When semantic models are combined with ontologies and represented as knowledge graphs, they create a powerful foundation for enterprise AI:
- Structured data becomes discoverable
- Relationships become explicit
- Meaning becomes machine-readable
- Reasoning becomes possible
Why Structured Enterprise Data Is the Key to Unlocking Value
Unstructured data often gets the spotlight, but structured enterprise data is where the highest-value decisions live:
- Costs and profitability
- Production performance
- Operational efficiency
- Risk and compliance
- Supply chain optimization
The challenge is that this data is locked behind schemas, systems, and inconsistent definitions.
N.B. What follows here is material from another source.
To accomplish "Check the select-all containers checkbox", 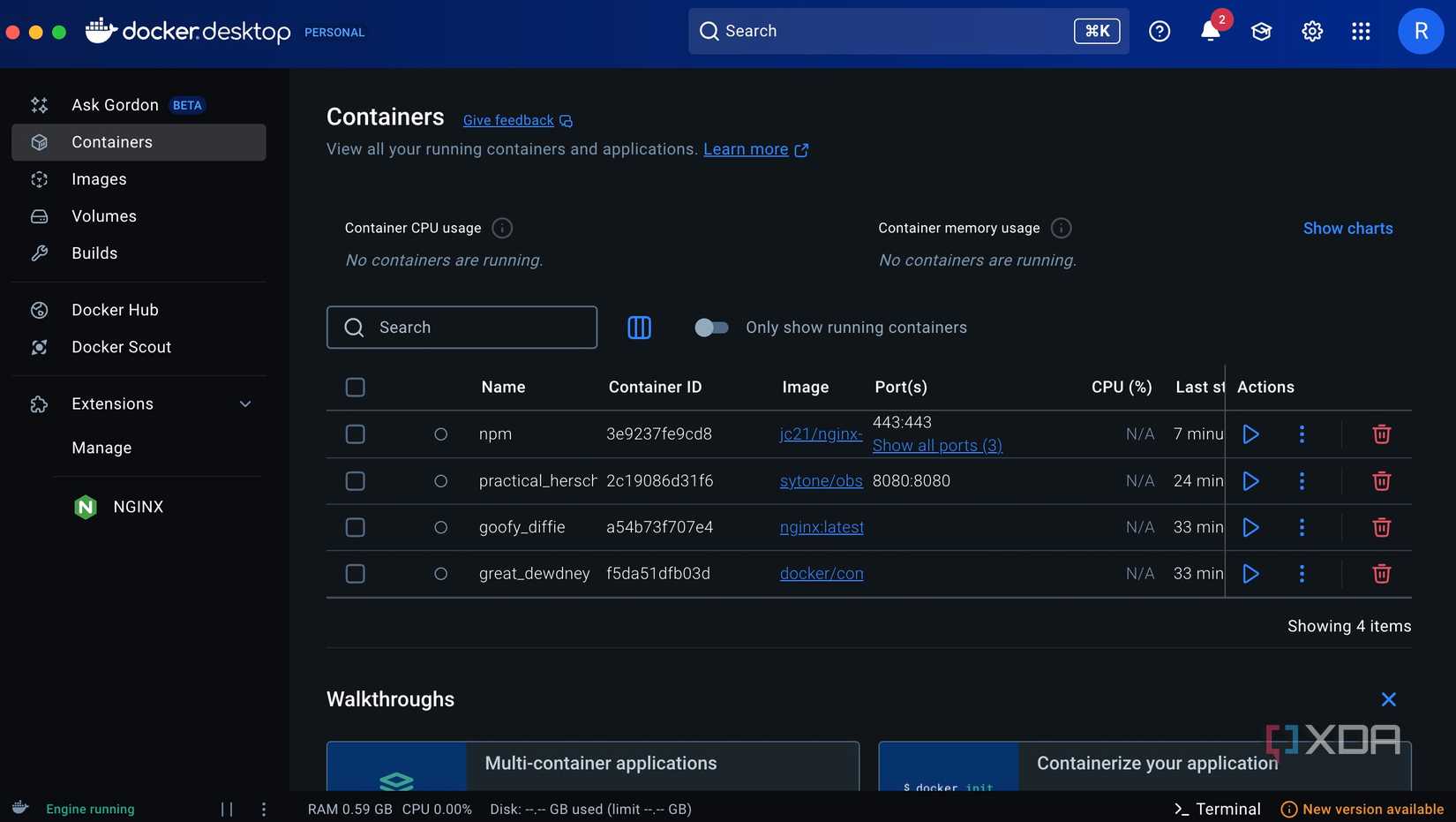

Semantic models and ontologies help unlock this value by:
- Harmonizing definitions across systems
- Connecting entities across domains
- Making relationships explicit
- Enabling AI to query and reason safely
- Supporting governance, lineage, and explainability
Instead of brittle integrations and one-off pipelines, organizations gain a durable semantic foundation.
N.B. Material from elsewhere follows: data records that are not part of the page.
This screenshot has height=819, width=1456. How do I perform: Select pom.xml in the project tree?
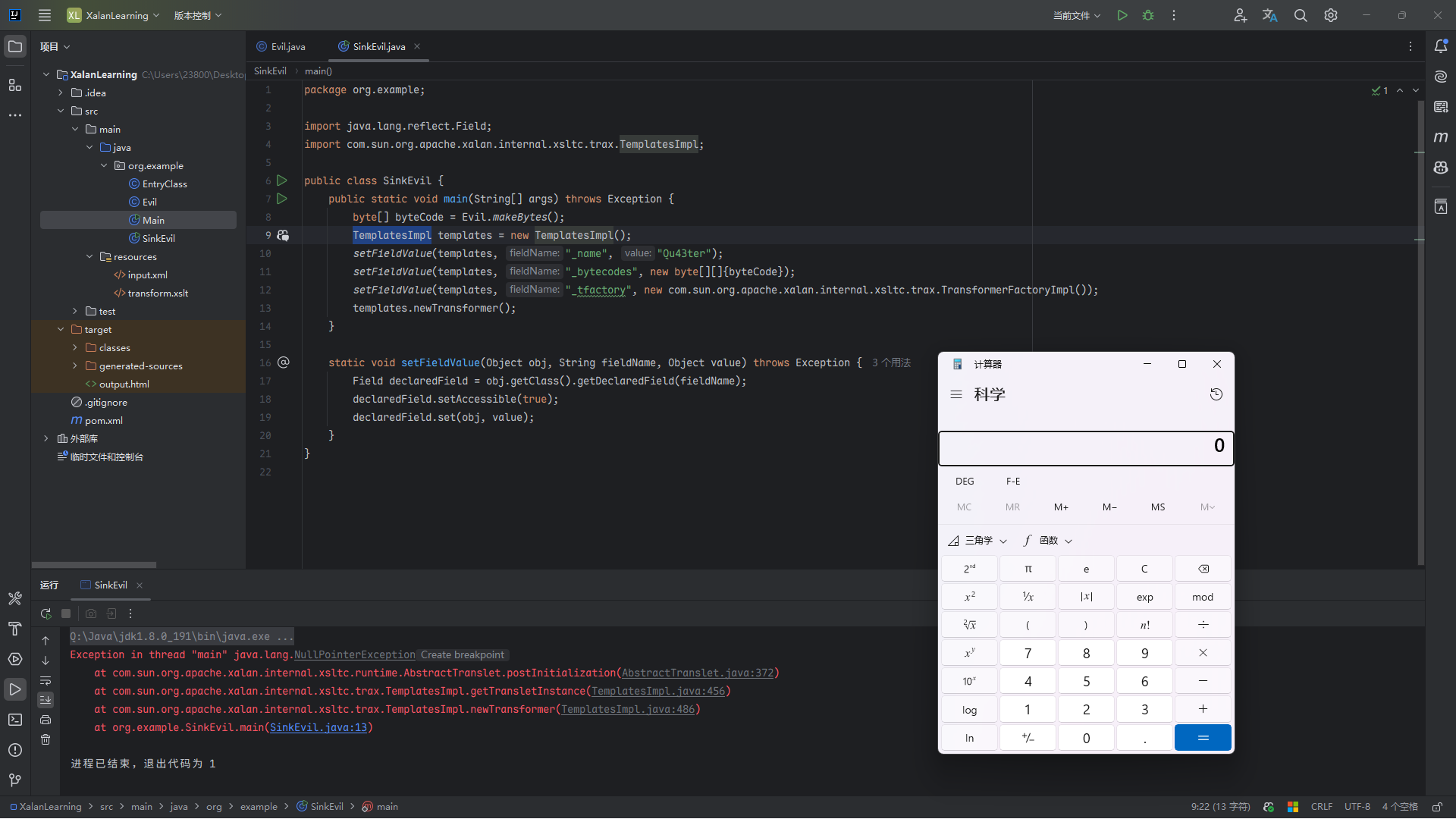point(103,420)
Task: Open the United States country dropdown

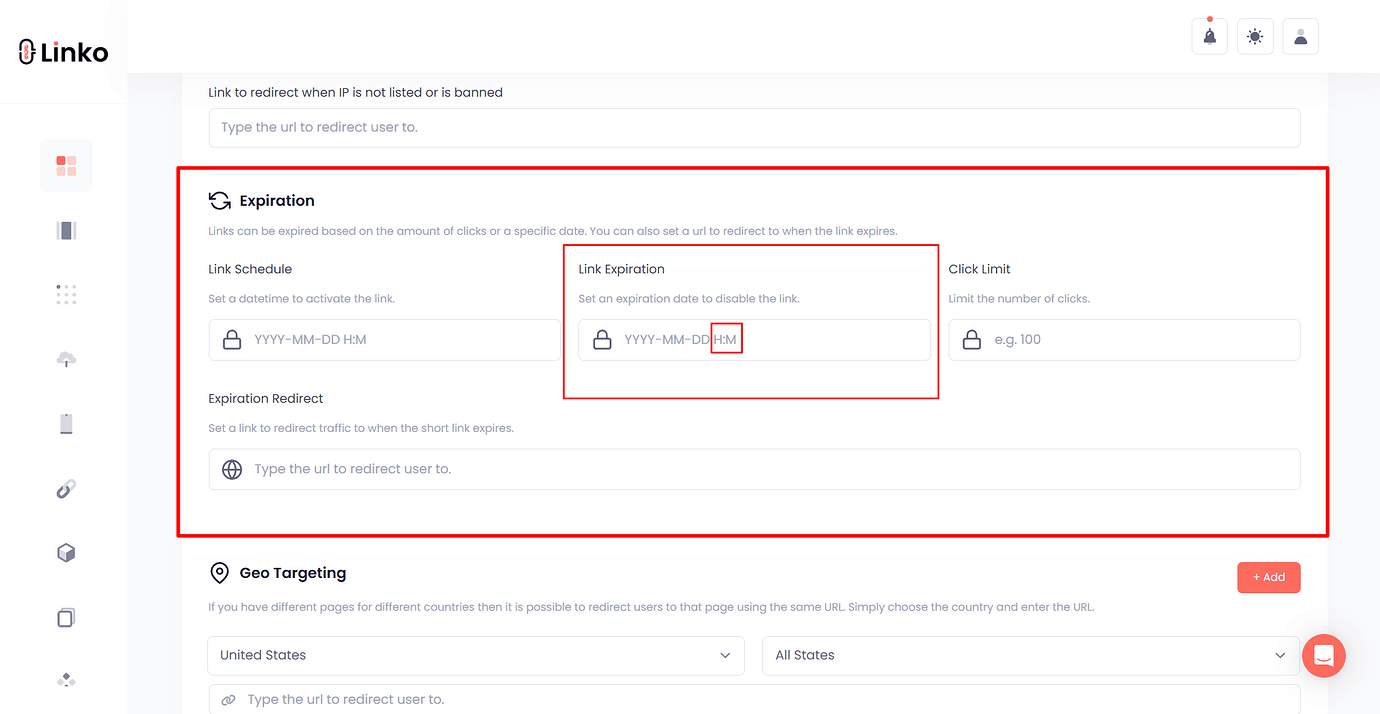Action: click(x=475, y=655)
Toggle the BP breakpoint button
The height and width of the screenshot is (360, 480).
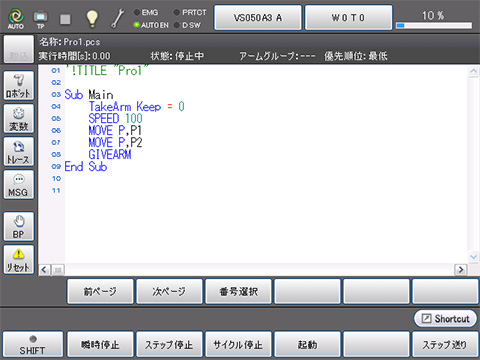tap(19, 227)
From Data to Knowledge to Intelligence
A useful way to think about the journey ahead is:
Data → Meaning → Knowledge → Intelligence
- Data is raw and fragmented
- Meaning comes from semantics and definitions
- Knowledge emerges when relationships are connected
- Intelligence arises when AI can reason over that knowledge
Ontologies define meaning. Knowledge graphs connect it. Semantic models operationalize it.
Together, they turn enterprise data into something AI can truly understand.
Looking Ahead to 2026: Why Ontologies Become a Strategic Advantage
As we move into 2026, the differentiator will not be who has the largest models or the most compute. Those capabilities are increasingly accessible to everyone.
The real advantage will belong to organizations that invest in understanding their business at a semantic level.
Companies that treat ontologies and semantic models as foundational infrastructure, not academic exercises, will be able to deploy AI systems that reason, adapt, and operate with context and trust.
In a world where models and compute are becoming commodities, knowledge becomes the moat.
And knowledge starts by defining the nouns and verbs of your enterprise.
This is ultimately where the discussion about data, structure, and meaning converges. If access to data is becoming the competitive advantage, then the next step is turning that access into shared understanding. In 2026, the organizations that pull ahead will be those that invest in turning data into shared knowledge, using ontologies and knowledge graphs to make enterprise AI and agents reliable at scale.